Small Business Access Roundtable Reading – The White House | NutSocia

Yesterday, Small Business Administration (SBA) Administrator Isabel Guzmán, Deputy Treasury Secretary Wally Adeyemo, American Bailout Coordinator Gene Sperling and Deputy Director of the National Economic Council Bharat Ramamurti were joined by Senator Hickenlooper and small business leaders, advocates and mission lenders with particular expertise to reach out to minority small businesses to discuss the Biden-Harris administration’s small business agenda to expand access to capital, including newly proposed rules from the SBA and historic Treasury Department investments in CDFIs. The group included nonprofit mission lender groups, Community Development Financial Institutions (CDFIs), foundations and advocacy groups, all experienced in meeting the needs of historically underserved small business owners.

Participants agreed on the importance of breaking down capital barriers by meeting small business owners locally, providing multiple avenues to access capital, and providing support services needed to navigate available programs and better reach underserved small business owners. The Biden-Harris administration is working to meet this need in a variety of ways, including investing in the American Rescue Plan, which has helped set the stage for small business support for years to come. The SBA proposes reforms that would make it easier for lenders to work with the SBA to offer small loans and expand the pool of lenders and capital options for small businesses, with a focus on historically underserved businesses. The Treasury Department has launched a multi-agency effort to identify gaps in services to underserved communities and has made historic investments in the CDFIs, which often serve as the primary lenders to minority-owned businesses.

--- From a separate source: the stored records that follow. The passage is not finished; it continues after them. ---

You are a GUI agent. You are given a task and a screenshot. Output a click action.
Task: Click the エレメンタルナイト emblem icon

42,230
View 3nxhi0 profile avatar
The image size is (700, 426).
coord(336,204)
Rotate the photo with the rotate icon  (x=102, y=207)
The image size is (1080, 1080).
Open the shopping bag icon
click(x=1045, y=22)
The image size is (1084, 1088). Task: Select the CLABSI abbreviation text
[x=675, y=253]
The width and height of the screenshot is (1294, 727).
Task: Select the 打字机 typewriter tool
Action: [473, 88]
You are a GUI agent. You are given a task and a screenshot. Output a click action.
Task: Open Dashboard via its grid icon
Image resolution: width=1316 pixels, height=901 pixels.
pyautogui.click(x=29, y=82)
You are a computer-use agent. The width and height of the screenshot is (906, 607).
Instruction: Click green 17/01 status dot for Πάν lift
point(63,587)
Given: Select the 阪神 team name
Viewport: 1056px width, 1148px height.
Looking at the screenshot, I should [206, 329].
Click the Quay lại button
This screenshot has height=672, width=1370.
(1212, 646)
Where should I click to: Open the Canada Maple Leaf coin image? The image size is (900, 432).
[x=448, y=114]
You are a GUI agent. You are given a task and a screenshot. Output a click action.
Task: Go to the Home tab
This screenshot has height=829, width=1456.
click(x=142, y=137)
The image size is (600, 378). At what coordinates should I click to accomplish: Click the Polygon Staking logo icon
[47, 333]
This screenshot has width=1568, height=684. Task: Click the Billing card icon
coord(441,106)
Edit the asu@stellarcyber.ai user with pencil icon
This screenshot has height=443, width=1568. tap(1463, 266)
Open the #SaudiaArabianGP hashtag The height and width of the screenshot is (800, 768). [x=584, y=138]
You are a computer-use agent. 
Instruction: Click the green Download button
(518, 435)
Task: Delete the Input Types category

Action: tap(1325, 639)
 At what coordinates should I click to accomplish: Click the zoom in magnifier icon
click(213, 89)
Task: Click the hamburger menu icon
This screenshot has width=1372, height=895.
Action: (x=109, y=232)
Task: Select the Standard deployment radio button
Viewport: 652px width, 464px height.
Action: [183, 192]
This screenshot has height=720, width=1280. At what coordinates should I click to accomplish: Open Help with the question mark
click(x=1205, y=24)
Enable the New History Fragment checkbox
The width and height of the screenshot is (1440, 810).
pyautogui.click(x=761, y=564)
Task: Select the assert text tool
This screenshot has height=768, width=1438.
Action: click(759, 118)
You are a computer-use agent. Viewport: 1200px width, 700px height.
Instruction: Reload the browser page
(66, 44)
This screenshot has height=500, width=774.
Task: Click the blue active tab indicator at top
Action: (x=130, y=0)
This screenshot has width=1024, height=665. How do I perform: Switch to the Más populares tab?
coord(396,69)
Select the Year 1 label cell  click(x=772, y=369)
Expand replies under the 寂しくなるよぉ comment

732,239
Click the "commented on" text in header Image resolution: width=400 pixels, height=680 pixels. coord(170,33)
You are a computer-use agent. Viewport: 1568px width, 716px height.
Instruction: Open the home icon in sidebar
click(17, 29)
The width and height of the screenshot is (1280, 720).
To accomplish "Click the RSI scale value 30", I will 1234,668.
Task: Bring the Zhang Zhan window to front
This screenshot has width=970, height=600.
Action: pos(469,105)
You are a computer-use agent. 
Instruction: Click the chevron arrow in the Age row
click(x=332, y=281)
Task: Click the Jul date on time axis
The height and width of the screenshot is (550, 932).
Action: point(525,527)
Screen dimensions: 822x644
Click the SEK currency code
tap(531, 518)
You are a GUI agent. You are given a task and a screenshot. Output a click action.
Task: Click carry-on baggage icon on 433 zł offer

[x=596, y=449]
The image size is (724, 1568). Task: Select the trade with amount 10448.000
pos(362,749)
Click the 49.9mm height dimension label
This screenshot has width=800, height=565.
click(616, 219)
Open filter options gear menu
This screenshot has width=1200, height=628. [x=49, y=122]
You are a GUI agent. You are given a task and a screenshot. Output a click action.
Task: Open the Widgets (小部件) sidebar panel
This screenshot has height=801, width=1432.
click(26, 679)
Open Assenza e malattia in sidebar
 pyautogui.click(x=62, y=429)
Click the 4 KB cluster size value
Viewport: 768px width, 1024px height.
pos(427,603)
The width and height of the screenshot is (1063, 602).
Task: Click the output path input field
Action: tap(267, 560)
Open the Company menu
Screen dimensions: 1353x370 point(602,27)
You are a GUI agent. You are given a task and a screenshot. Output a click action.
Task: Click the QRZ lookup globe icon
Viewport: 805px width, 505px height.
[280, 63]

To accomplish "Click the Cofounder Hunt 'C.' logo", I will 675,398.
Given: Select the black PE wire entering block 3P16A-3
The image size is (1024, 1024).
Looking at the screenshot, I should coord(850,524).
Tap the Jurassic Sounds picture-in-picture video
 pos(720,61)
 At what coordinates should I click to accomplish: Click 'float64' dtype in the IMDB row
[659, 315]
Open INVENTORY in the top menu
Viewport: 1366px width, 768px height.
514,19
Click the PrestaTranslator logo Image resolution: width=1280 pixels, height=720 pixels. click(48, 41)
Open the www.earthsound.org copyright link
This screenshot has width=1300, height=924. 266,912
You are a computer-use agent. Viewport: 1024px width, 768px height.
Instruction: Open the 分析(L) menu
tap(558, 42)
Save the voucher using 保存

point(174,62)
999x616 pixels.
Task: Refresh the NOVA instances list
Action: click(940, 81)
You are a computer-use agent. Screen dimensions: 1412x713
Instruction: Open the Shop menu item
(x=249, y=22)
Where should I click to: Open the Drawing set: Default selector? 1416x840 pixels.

Administrator Guzmán gave an overview of her agenda to reform access to capital for the SBA. These included a proposal to lift the moratorium on Small Business Lending Company (SBLC) licenses, proposed reforms for the Small Business Investment Company (SBIC), and proposed streamlining and modernization of affiliation, lending criteria and employee ownership requirements for the business of the SBA loan programs. The proposed SBLC rule would allow the SBA to govern this expansion of lending while ensuring appropriate lender engagement and protection protocols. The Administrator has identified as a priority for these new SBLC licenses to focus on a diverse representation of lenders who are responsible for meeting the most acute capital needs of small businesses, such as: B. Small dollar lenders, minority businesses and rural communities. Additionally, later this year, SBA plans to introduce significant technological enhancements to its small business borrower-lender matching tool to enhance the experience and ease of matching potential borrowers and lenders.

The assistant secretary spoke of the historic collaboration in the Biden-Harris administration between agencies to support underserved communities, particularly when it comes to community investment and access to capital. Through the Emergency Capital Investment Program, the CDFI Fund and the State Small Business Credit Initiative, the Treasury Department has provided billions in funding to support small and minority-owned businesses and consumers. In July, Vice President Harris announced the formation of the Interagency Community Investment Committee (ICIC), chaired by the Treasury Department, which has since led a process to solicit input on how agencies can better align to support underserved communities.

Senator Hickenlooper underscored the critical nature of expanding small business activity nationwide, emphasizing the role that responsibly regulated fintechs can play in expanding access to affordable capital for underserved small businesses while protecting the integrity of the system.

At the meeting, attendees commended the Biden-Harris administration for these initiatives, which have improved access to capital and addressed persistent credit gaps. One attendee noted the welcome and need for proactive consideration of expanding SBLC licenses to focus on order-based lenders and commended the SBA for prioritizing measured license expansion to ensure consumer protection . Another leading small business advocate highlighted how the expansion of SBLC licenses would allow for diversification of lending options, including mission lenders and responsible fintech options to address acute capital shortfalls, and praised the SBA’s borrower protection principles. Several participants stressed the importance of ensuring that capital allocators reflect the diversity of America and its small business owners. The group discussed the critical opportunity to expand the use of technology to scale lending, alternative underwriting models and the provision of technical support.